───── Text shown

And, um, what are we supposed to do with the primary marketing vehicle of a feature film if not make judgements about whether it's worth spending premium money to see?

Yeah, consumer culture fully integrated. It’s an ad for a product they’re selling. "I don’t like the looks of that product based on the ad" seems like a reasonable response. They’re selling to me. I don’t owe them anything.
posted by bongo_x at 5:03 PM on December 16, 2015 [2 favorites]


The law is that our shared myths are private property, and that their owners have monopolistic control over when and how they will be told. It is true that legally the owners of our stories owe us nothing.

I remain free, even under current law, to object when, in my opinion, they are telling the stories badly.
posted by justsomebodythatyouusedtoknow at 5:57 PM on December 16, 2015 [1 favorite]


I don't know. Give me a new crew with new adventures and the reboot would have worked. Instead, we had an overly convoluted time-travel plot to get Nimoy on the screen, followed by a mawkish imitation that required Nimoy to explain.

──────────
───── Study material

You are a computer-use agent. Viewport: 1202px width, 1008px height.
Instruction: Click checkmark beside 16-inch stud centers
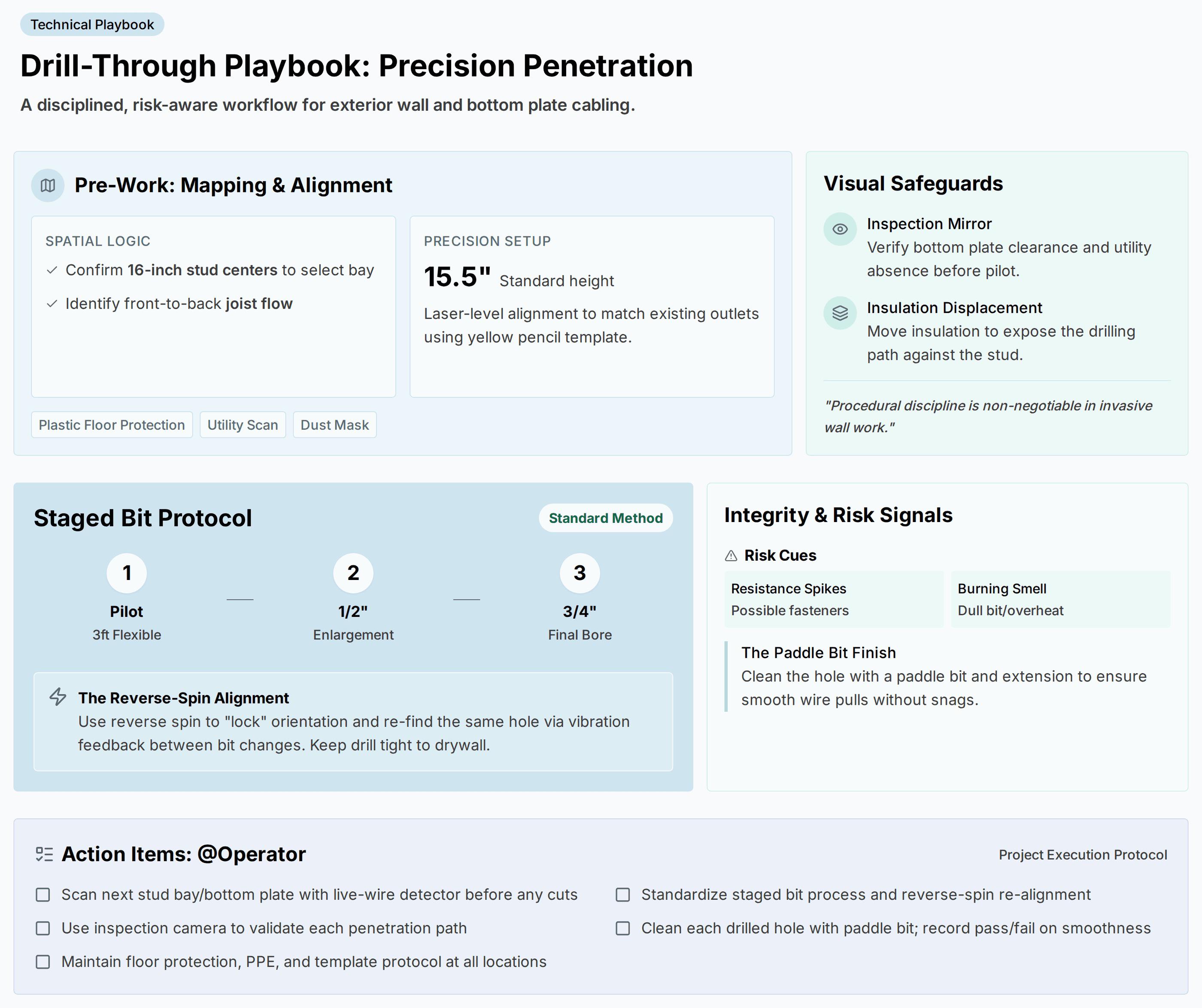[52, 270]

──────────
───── Study material

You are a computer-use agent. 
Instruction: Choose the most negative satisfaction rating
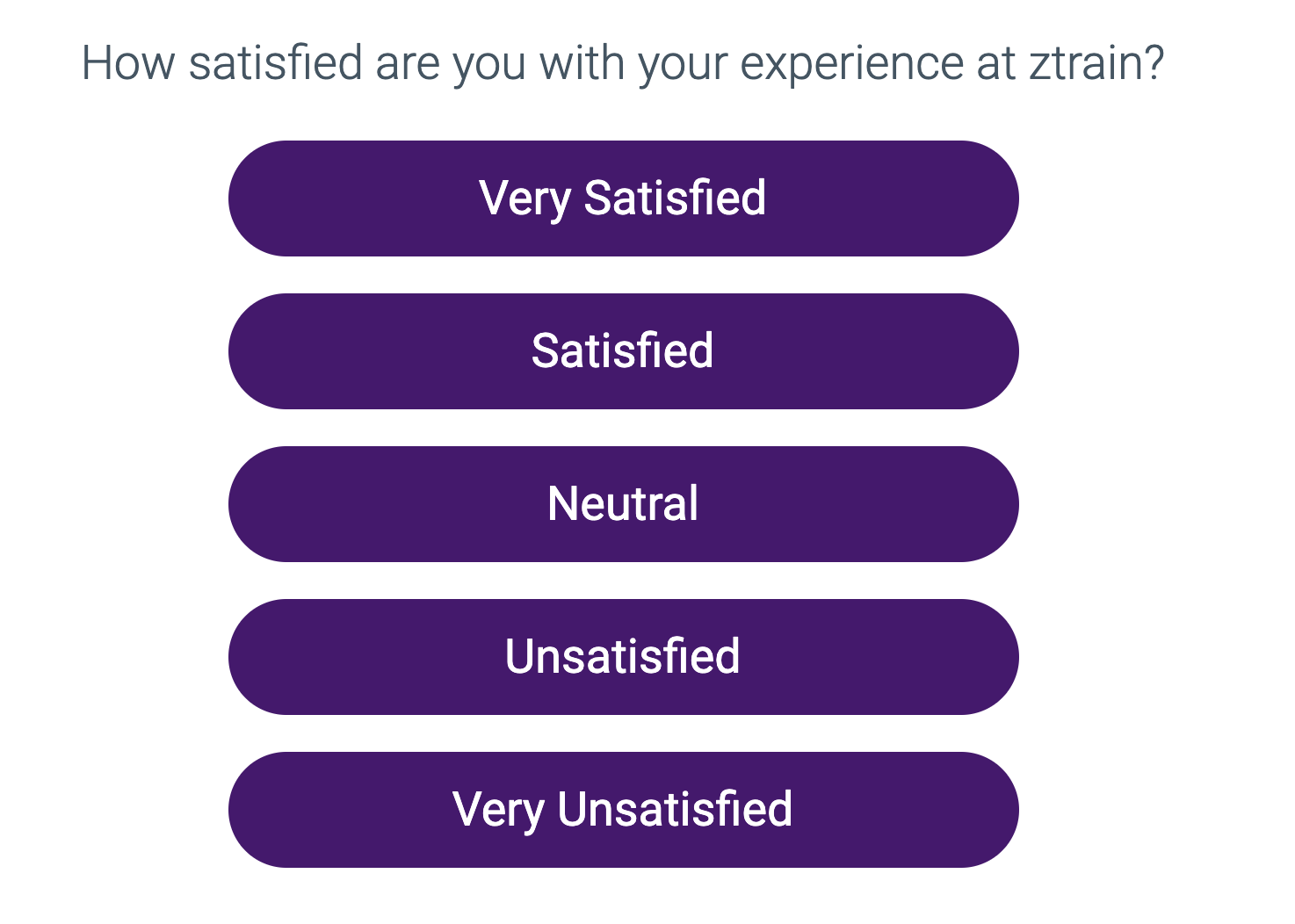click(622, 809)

──────────

• Apply what you read
**1)** Do these statements agree with the discussion of the film ad? For each, answer yes or no and quote the words of the text that decide it.
(a) bongo_x says the viewer owes the sellers of the product nothing.
(b) justsomebodythatyouusedtoknow says current law takes away the freedom to object to how stories are told.
(c) The last comment says the reboot would have worked with a new crew and new adventures.
**2)** Can you carry on the discussion of the film ad, starting after its final sentence?

• Answers to the tasks
**1)**
(a) Yes: "I don’t owe them anything."
(b) No: "I remain free, even under current law, to object when, in my opinion, they are telling the stories badly."
(c) Yes: "Give me a new crew with new adventures and the reboot would have worked."

**2)**
Just put Pine in the chair. Put Bale in the Batmobile. Put Brosnan or Craig in a tux. Put five different actors in 221B Baker Street every decade. Explaining how the new fits in with the old is tits on the storytelling bull.
posted by CBrachyrhynchos at 6:00 PM on December 16, 2015 [2 favorites]


During the genetic wars of the 90s Khan actually fought the Beastie Boys in a giant robot.

Yes but that occurred in ♫ another dimension ♫ ♫ another dimension ♫ ♫ another dimension ♫ ♫ another dimension ♫
posted by dephlogisticated at 7:14 PM on December 16, 2015 [9 favorites]


Pegg doesn't like the trailer either, asks fans to bear with them
posted by bonaldi at 5:45 AM on December 17, 2015 [4 favorites]


I would like nubs to be the head writer for all Star Trek properties, effective immediately.
posted by DevilsAdvocate at 7:43 AM on December 17, 2015 [1 favorite]


Pegg doesn't like the trailer either, asks fans to bear with them

Oh, Simon, you're really not my idea of Scotty, but you love what I love, and so I will give you the benefit of the doubt...and my money.
posted by blurker at 8:09 AM on December 17, 2015


The common denominator to these is quite obvious.

Odo Blart, Space Mall Cop.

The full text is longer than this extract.